| Problem description |
Give the lines below again exactly, starting with the line that holds "Buku Teks & Rujukan (48, 187)" and going on through the line that holds "Seni Bina (35, 395)".

| Listed entries |
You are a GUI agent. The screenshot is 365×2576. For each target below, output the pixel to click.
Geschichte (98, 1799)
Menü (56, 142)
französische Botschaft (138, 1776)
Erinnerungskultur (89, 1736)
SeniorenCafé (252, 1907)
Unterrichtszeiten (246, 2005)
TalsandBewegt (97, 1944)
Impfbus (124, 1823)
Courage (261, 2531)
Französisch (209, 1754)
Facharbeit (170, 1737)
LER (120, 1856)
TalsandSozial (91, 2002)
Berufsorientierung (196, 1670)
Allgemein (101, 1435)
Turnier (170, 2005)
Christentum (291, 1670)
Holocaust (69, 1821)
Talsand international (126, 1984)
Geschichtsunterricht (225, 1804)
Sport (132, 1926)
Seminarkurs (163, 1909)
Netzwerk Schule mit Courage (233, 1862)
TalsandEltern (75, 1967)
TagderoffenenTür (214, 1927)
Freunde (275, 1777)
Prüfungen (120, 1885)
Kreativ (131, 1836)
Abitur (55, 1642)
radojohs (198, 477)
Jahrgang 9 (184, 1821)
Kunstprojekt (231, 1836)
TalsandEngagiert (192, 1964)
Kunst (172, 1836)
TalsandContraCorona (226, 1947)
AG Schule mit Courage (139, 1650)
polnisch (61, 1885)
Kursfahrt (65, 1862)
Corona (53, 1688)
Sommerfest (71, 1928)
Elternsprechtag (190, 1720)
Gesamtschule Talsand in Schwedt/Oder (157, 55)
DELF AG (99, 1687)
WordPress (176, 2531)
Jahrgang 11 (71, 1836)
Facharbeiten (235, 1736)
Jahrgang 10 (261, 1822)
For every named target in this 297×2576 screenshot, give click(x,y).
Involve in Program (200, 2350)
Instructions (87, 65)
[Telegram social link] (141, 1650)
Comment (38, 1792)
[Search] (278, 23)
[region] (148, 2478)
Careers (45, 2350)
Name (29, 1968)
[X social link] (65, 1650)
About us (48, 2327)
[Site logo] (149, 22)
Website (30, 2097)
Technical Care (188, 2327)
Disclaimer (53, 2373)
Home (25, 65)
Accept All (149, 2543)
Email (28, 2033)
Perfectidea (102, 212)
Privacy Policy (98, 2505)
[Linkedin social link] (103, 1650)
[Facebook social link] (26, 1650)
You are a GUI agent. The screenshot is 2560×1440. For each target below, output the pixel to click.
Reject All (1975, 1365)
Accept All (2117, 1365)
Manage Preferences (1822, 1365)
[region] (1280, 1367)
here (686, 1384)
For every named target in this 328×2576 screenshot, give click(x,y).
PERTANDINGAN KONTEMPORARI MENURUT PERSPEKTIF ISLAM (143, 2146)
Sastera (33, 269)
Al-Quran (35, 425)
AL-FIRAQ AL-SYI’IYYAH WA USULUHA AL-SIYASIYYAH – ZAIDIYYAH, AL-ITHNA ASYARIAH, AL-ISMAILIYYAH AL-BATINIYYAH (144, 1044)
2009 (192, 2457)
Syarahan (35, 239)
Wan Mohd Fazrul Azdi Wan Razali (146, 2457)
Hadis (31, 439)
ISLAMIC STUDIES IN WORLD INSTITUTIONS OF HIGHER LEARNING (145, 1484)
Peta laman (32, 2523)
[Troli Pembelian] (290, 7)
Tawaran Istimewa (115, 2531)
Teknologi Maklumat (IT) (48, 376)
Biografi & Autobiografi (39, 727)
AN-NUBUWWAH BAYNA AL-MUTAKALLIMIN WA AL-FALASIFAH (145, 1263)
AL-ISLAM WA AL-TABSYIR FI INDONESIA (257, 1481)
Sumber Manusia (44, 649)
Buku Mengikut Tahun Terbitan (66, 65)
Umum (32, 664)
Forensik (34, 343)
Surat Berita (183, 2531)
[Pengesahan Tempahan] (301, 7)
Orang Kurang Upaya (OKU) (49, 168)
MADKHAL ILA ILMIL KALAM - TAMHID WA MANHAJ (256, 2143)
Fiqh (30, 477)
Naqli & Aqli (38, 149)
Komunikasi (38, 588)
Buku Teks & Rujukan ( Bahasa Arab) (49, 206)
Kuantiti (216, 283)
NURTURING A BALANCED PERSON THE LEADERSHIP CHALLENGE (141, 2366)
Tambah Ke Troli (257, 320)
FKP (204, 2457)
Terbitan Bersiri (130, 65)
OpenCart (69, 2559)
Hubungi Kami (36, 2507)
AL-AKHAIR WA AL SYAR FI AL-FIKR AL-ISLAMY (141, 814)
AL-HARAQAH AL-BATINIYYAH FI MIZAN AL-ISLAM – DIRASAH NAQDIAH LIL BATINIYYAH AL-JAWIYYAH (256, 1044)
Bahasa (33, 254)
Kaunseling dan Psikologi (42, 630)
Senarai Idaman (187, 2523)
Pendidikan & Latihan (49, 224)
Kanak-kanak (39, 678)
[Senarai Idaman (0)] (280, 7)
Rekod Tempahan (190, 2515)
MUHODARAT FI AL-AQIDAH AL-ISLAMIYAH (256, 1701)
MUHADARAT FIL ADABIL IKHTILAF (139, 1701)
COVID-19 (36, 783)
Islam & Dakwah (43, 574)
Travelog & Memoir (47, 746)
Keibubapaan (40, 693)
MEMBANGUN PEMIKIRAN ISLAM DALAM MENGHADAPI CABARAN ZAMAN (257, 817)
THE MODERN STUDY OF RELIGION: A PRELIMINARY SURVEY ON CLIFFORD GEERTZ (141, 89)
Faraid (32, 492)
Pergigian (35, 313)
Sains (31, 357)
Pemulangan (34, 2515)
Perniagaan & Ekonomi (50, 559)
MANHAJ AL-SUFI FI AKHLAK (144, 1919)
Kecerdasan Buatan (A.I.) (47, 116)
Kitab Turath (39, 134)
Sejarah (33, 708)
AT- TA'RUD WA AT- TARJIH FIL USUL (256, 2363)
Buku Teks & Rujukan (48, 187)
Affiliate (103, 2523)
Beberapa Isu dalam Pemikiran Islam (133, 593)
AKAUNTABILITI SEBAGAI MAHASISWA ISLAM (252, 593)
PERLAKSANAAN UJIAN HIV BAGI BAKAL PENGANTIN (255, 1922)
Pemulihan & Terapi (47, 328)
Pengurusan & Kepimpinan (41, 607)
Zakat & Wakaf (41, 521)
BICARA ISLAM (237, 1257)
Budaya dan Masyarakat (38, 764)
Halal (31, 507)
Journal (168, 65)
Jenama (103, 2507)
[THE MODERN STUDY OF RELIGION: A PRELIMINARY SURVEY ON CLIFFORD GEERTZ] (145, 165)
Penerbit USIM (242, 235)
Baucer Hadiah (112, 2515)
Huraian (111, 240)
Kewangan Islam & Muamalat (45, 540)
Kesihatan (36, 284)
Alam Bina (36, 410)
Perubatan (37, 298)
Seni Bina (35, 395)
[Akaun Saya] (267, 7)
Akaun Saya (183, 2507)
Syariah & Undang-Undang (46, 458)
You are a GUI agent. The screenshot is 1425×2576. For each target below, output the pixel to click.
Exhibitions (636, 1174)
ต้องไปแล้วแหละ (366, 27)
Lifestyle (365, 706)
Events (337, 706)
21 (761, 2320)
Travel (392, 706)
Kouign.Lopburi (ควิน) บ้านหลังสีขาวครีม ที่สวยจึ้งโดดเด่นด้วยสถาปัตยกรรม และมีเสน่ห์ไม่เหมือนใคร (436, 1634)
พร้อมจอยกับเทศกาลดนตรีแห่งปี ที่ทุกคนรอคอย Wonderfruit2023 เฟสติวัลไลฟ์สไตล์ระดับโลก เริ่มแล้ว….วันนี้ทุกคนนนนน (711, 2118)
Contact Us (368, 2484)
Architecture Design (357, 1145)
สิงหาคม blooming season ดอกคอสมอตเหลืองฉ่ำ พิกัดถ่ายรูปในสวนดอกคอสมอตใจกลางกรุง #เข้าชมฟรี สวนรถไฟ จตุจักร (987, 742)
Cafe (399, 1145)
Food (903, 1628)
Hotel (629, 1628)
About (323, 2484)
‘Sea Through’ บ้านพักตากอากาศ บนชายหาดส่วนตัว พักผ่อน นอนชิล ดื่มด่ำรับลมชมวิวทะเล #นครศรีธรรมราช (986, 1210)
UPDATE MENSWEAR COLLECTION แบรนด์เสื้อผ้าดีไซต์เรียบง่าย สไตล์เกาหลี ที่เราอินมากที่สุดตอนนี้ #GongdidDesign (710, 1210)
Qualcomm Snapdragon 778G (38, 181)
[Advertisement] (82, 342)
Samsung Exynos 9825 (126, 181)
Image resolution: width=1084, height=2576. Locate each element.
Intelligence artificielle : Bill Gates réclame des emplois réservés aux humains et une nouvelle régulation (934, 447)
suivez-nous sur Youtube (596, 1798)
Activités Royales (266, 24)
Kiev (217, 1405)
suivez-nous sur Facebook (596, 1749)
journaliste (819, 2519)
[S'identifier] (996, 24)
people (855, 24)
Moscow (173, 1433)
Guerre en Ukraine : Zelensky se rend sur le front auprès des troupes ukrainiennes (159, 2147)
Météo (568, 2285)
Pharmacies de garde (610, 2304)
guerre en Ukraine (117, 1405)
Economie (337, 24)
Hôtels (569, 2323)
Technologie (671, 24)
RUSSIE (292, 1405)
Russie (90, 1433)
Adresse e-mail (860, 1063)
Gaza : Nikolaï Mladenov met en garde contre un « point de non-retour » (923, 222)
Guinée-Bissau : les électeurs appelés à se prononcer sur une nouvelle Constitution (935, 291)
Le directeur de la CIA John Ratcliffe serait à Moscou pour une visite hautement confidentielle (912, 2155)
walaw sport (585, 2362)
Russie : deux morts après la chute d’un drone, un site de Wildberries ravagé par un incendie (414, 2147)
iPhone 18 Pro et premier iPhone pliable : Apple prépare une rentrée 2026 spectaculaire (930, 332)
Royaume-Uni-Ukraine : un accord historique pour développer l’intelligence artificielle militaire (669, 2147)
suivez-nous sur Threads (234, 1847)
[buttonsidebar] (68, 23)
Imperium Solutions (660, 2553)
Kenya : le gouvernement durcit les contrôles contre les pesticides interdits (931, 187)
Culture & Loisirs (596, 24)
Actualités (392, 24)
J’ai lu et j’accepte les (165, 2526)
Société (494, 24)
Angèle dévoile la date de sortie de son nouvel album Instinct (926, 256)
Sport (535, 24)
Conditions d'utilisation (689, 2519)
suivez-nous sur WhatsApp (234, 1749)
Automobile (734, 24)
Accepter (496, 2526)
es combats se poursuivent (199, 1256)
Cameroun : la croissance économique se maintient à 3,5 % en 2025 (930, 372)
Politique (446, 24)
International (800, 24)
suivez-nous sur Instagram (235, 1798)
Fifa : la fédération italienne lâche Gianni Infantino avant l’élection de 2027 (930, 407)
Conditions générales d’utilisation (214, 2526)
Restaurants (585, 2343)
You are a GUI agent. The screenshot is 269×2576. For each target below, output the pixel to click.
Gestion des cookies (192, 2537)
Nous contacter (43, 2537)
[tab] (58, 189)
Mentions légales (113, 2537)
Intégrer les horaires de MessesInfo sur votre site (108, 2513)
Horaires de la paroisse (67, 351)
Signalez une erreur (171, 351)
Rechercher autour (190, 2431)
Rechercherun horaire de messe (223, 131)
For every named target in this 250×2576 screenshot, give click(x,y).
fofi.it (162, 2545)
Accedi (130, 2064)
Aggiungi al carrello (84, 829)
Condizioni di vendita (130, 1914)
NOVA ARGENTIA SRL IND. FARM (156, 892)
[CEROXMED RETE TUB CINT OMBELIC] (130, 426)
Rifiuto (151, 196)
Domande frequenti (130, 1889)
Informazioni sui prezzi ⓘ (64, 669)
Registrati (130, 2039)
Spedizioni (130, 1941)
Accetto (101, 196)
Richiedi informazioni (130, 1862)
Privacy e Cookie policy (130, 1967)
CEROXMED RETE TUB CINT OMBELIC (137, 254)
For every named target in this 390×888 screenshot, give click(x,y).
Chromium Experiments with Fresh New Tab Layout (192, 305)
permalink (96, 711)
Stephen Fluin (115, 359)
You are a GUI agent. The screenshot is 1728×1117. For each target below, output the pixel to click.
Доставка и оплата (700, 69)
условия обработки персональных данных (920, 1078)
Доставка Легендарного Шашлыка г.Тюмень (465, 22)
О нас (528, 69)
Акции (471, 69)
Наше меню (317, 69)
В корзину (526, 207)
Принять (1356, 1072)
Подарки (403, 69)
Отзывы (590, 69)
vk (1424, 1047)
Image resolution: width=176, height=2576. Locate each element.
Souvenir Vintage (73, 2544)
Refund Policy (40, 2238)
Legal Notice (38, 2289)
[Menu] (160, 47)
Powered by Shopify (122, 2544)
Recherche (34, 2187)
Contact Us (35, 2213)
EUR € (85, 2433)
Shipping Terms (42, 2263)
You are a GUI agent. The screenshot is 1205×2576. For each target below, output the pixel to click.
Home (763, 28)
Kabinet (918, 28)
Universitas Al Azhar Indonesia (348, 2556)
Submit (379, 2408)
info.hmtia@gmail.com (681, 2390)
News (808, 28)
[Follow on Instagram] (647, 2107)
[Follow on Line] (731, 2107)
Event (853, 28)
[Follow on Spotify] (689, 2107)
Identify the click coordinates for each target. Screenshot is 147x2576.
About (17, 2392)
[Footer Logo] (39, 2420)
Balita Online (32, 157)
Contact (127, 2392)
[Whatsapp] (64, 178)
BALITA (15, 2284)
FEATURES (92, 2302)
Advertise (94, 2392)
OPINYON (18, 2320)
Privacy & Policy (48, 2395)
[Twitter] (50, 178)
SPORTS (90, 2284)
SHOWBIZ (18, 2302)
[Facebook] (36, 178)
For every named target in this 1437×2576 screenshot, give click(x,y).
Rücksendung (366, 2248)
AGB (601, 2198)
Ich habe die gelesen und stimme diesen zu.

| Task response |
Buku Teks & Rujukan (48, 187)
Affiliate (103, 2523)
Beberapa Isu dalam Pemikiran Islam (133, 593)
AKAUNTABILITI SEBAGAI MAHASISWA ISLAM (252, 593)
PERLAKSANAAN UJIAN HIV BAGI BAKAL PENGANTIN (255, 1922)
Pemulihan & Terapi (47, 328)
Pengurusan & Kepimpinan (41, 607)
Zakat & Wakaf (41, 521)
BICARA ISLAM (237, 1257)
Budaya dan Masyarakat (38, 764)
Halal (31, 507)
Journal (168, 65)
Jenama (103, 2507)
[THE MODERN STUDY OF RELIGION: A PRELIMINARY SURVEY ON CLIFFORD GEERTZ] (145, 165)
Penerbit USIM (242, 235)
Baucer Hadiah (112, 2515)
Huraian (111, 240)
Kewangan Islam & Muamalat (45, 540)
Kesihatan (36, 284)
Alam Bina (36, 410)
Perubatan (37, 298)
Seni Bina (35, 395)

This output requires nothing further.